United States Army Civil Affairs and Psychological Operations Command

United States Army Civil Affairs And Psychological Operations Command

The United States Army Civil Affairs and Psychological Operations Command (Airborne), or USACAPOC(A), was founded in 1985. USACAPOC(A) is composed mostly of U.S. Army Reserve Soldiers in units throughout the United States. Its total size is approximately 10,000 Soldiers, making up about 94 percent of the DoD's Civil Affairs forces and 71 percent of the DoD's Psychological Operations forces. It is headquartered at Fort Bragg, North Carolina. The current commander (2011) is Major General Jeffrey A. Jacobs, who assumed command in October 2011, succeeding Major General David N. Blackledge.

Historically, USACAPOC(A) was one of four major subordinate commands comprising the U.S. Army Special Operations Command. In May 2006, the reserve component of USACAPOC(A) was transferred to the U.S. Army Reserve Command. The Army's active duty Special Operations Civil Affairs and Psychological Operations units, along with the Civil Affairs and Psychological Operations Force Modernization/Branch Proponents, continue to fall under the U.S. Army Special Operations Command and its subordinate United States Army John F. Kennedy Special Warfare Center and School respectively. The active component 95th Civil Affairs Brigade falls under United States Army Forces Command (FORSCOM).

Army Reserve Civil Affairs and Psychological Operations make up 5 percent of the U.S. Army Reserve force, but account for about 20 percent of Army Reserve deployments. The command's soldiers bring civilian expertise not found among regular active duty Soldiers. The projects they coordinate comprise many of the 'Good News' stories run in the American media each day about Iraq, Afghanistan and the Horn of Africa.

Read more about United States Army Civil Affairs And Psychological Operations Command:  Civil Affairs, Psychological Operations

Famous quotes containing the words united states army, united states, united, states, army, civil, affairs, operations and/or command:

    In one notable instance, where the United States Army and a hundred years of persuasion failed, a highway has succeeded. The Seminole Indians surrendered to the Tamiami Trail. From the Everglades the remnants of this race emerged, soon after the trail was built, to set up their palm-thatched villages along the road and to hoist tribal flags as a lure to passing motorists.
    —For the State of Florida, U.S. public relief program (1935-1943)

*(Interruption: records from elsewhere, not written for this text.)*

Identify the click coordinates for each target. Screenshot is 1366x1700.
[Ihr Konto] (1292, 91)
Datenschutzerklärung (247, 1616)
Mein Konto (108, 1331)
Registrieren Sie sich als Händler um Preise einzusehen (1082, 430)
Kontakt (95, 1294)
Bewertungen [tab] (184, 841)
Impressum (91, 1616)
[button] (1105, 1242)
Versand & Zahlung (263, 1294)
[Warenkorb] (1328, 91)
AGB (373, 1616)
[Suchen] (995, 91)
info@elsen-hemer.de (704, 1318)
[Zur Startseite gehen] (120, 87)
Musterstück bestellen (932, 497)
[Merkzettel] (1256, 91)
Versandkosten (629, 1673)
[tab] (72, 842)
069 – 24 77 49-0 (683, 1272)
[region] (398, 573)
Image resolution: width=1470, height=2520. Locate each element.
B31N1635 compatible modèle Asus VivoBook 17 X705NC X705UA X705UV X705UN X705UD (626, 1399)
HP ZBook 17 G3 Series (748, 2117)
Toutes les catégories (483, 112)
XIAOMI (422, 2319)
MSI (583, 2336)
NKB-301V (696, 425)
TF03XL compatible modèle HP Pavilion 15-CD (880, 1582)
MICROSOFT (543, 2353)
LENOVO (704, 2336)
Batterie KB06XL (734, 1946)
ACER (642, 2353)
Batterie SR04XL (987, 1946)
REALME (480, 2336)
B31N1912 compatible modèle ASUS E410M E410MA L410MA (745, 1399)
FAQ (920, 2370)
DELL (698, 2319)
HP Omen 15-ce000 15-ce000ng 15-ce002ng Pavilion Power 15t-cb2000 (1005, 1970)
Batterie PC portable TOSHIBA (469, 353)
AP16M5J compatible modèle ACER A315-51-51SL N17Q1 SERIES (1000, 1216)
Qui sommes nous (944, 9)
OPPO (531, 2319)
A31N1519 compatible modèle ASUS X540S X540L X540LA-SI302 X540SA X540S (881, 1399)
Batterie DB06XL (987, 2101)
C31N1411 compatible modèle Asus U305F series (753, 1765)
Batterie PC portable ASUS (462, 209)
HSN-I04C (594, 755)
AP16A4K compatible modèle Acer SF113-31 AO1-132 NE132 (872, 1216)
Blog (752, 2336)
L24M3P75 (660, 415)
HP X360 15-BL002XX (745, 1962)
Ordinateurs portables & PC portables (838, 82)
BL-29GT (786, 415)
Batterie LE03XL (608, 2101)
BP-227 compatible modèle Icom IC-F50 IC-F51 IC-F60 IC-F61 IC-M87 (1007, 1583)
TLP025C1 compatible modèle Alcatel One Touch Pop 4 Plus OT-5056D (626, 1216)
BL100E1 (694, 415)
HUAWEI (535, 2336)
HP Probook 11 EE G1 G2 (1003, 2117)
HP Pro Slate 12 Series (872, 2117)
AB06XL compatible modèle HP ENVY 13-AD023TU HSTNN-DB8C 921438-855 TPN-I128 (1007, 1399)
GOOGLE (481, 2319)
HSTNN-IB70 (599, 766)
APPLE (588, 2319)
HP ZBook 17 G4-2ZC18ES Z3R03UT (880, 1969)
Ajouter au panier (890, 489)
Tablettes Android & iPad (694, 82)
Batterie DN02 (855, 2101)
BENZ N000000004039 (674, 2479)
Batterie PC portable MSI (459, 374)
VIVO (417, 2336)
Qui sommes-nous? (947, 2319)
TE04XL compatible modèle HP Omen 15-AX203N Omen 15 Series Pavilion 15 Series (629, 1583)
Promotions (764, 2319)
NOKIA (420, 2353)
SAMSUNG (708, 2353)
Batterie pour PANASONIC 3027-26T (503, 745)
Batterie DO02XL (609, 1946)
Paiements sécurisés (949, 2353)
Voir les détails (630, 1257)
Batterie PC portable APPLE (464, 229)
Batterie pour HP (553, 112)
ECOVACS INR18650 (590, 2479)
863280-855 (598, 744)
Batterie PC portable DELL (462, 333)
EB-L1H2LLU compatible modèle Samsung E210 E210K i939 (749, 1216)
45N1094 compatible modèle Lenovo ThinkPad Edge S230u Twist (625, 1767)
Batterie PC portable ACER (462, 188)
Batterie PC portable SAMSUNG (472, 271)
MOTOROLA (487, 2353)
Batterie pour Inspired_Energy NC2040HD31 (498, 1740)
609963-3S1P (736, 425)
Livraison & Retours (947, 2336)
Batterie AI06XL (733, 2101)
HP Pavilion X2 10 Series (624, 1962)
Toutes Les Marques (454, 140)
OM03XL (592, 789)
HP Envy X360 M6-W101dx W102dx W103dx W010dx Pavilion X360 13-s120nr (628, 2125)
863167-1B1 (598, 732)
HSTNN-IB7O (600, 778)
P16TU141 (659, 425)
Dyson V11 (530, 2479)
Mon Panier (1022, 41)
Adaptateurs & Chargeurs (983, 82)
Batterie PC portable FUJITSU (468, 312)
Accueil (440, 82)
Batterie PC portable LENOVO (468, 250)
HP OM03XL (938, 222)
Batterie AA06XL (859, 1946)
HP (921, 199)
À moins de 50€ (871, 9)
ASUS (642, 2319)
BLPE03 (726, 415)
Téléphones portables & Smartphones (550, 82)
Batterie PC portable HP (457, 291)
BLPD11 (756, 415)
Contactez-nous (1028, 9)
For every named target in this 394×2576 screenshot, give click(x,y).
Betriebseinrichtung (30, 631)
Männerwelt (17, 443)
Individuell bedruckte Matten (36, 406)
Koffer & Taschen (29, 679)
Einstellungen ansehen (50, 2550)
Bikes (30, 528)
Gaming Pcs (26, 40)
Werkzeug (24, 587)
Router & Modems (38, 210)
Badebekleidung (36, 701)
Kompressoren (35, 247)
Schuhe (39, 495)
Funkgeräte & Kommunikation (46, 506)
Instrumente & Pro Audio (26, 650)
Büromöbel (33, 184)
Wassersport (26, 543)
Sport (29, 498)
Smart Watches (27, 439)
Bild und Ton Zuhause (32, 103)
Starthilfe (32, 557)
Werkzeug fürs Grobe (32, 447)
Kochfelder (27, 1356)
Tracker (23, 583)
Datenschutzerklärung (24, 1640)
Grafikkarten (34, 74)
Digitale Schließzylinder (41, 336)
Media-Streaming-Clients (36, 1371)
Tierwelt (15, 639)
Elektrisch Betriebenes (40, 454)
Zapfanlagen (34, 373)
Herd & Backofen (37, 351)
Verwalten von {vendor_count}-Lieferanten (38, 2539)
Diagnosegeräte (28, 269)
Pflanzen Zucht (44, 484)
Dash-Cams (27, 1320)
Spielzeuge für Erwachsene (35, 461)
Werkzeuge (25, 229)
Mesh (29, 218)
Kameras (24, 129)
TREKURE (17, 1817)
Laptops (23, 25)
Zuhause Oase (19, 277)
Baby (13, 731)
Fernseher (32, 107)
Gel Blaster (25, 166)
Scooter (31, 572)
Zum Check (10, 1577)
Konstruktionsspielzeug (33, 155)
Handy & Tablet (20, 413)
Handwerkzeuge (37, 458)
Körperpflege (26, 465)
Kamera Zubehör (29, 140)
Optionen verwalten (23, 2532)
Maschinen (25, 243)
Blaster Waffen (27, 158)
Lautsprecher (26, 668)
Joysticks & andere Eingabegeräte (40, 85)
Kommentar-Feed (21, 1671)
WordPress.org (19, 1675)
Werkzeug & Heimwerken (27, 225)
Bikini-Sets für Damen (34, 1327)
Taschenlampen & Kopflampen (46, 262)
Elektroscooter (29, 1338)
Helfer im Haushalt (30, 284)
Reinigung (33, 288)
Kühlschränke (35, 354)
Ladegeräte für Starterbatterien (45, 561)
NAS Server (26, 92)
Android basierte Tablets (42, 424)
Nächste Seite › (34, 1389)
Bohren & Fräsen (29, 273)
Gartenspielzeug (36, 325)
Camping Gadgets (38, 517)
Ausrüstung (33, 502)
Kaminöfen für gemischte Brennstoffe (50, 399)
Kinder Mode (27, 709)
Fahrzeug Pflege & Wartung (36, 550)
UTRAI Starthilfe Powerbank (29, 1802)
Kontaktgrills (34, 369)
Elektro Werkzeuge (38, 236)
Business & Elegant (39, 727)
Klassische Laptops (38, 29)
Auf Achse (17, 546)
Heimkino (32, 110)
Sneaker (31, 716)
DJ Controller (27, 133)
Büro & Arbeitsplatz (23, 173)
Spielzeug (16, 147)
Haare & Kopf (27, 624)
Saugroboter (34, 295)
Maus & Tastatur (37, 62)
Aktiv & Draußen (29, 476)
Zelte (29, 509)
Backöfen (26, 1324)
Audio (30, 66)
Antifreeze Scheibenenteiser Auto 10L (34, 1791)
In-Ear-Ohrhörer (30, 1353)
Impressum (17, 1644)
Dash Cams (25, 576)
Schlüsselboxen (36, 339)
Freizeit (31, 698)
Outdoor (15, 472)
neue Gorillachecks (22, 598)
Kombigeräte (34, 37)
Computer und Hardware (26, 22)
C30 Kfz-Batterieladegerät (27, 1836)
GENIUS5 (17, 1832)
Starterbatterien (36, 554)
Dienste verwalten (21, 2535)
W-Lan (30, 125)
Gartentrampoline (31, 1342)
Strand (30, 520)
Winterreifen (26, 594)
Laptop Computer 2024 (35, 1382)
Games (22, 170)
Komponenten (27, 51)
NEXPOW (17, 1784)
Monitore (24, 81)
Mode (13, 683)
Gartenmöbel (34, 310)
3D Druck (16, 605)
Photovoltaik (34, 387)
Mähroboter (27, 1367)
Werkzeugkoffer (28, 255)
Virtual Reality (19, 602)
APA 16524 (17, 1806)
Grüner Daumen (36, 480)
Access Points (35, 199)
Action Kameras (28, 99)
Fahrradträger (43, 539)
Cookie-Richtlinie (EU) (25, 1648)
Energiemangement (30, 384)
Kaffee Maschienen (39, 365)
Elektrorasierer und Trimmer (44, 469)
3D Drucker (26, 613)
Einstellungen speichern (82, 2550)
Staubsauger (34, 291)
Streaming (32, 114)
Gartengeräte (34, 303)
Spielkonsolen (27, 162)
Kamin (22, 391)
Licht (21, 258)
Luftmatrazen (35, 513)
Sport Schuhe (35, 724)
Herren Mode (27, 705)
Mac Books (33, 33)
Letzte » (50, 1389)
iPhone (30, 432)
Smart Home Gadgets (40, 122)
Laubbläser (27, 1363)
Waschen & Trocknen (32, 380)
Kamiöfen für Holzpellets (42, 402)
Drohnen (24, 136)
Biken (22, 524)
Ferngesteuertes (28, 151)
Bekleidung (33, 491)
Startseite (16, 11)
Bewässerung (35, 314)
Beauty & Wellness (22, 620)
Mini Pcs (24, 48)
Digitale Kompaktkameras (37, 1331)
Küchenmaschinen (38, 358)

    America—rather, the United States—seems to me to be the Jew among the nations. It is resourceful, adaptable, maligned, envied, feared, imposed upon. It is warm-hearted, overfriendly; quick-witted, lavish, colorful; given to extravagant speech and gestures; its people are travelers and wanderers by nature, moving, shifting, restless; swarming in Fords, in ocean liners; craving entertainment; volatile. The schnuckle among the nations of the world.
    Edna Ferber (1887–1968)

    The rising power of the United States in world affairs ... requires, not a more compliant press, but a relentless barrage of facts and criticism.... Our job in this age, as I see it, is not to serve as cheerleaders for our side in the present world struggle but to help the largest possible number of people to see the realities of the changing and convulsive world in which American policy must operate.
    James Reston (b. 1909)

    Courage, then, for the end draws near! A few more years of persistent, faithful work and the women of the United States will be recognized as the legal equals of men.
    Mary A. Livermore (1821–1905)

    The army is always the same. The sun and the moon change. The army knows no seasons.
    Frank S. Nugent (1908–1965)

    Colonel Shaw
    and his bell-cheeked Negro infantry
    on St. Gaudens shaking Civil War relief,
    propped by a plank splint against the garage’s earthquake.
    Robert Lowell (1917–1977)

    Secrecy is the first essential in affairs of the State.
    Duc De Richelieu (1585–1642)

    There is a patent office at the seat of government of the universe, whose managers are as much interested in the dispersion of seeds as anybody at Washington can be, and their operations are infinitely more extensive and regular.
    Henry David Thoreau (1817–1862)

    How did you get in the Navy? How did you get on our side? Ah, you ignorant, arrogant, ambitious—keeping sixty two men in prison cause you got a palm tree for the work they did. I don’t know which I hate worse, you or that malignant growth that stands outside your door. How did you ever get command of a ship? I realize in wartime they have to scrape the bottom of the barrel. But where’d they ever scrape you up?